Recorded data:

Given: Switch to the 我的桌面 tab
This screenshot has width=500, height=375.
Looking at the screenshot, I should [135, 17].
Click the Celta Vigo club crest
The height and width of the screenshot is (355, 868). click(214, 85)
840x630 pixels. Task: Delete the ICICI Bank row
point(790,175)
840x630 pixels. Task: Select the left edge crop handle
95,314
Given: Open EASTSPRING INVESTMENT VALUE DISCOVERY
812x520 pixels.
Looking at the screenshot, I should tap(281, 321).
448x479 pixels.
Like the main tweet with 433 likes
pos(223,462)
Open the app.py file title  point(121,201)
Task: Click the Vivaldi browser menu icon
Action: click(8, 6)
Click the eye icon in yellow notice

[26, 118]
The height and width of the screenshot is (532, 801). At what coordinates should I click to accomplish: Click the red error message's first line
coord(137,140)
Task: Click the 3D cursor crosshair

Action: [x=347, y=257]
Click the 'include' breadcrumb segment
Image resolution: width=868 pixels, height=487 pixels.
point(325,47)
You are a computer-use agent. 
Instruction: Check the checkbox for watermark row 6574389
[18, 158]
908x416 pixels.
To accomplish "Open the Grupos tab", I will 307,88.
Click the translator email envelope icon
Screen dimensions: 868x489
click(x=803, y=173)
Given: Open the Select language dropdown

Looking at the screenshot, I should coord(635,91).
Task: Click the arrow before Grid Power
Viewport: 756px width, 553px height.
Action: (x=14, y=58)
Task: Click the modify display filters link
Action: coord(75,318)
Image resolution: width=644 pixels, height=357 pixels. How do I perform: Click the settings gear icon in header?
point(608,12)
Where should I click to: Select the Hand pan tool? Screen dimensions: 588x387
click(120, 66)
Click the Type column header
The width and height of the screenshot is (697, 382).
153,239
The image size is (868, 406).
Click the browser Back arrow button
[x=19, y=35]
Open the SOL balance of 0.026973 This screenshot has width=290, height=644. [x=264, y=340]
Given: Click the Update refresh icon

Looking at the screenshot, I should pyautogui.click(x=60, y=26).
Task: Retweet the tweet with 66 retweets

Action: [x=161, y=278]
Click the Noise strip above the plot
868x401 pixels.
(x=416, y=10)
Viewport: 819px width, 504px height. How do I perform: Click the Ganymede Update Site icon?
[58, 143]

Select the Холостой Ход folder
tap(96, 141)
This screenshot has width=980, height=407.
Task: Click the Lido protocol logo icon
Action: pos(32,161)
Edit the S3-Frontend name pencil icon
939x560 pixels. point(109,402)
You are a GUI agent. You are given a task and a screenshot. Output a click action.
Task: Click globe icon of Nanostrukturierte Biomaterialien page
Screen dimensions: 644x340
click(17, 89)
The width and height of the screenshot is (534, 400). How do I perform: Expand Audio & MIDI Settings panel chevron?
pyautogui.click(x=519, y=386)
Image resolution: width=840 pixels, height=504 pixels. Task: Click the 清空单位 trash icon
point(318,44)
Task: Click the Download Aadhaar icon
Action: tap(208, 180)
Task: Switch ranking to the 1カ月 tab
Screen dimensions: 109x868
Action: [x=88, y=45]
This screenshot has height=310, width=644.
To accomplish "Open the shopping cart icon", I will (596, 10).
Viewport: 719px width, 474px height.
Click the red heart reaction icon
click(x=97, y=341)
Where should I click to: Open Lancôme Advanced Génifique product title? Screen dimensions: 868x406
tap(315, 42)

**TASK DESCRIPTION:** Work through the records line by line and tally those with the word "agent". Report only the total.

**RESULT OF THE TASK:** 2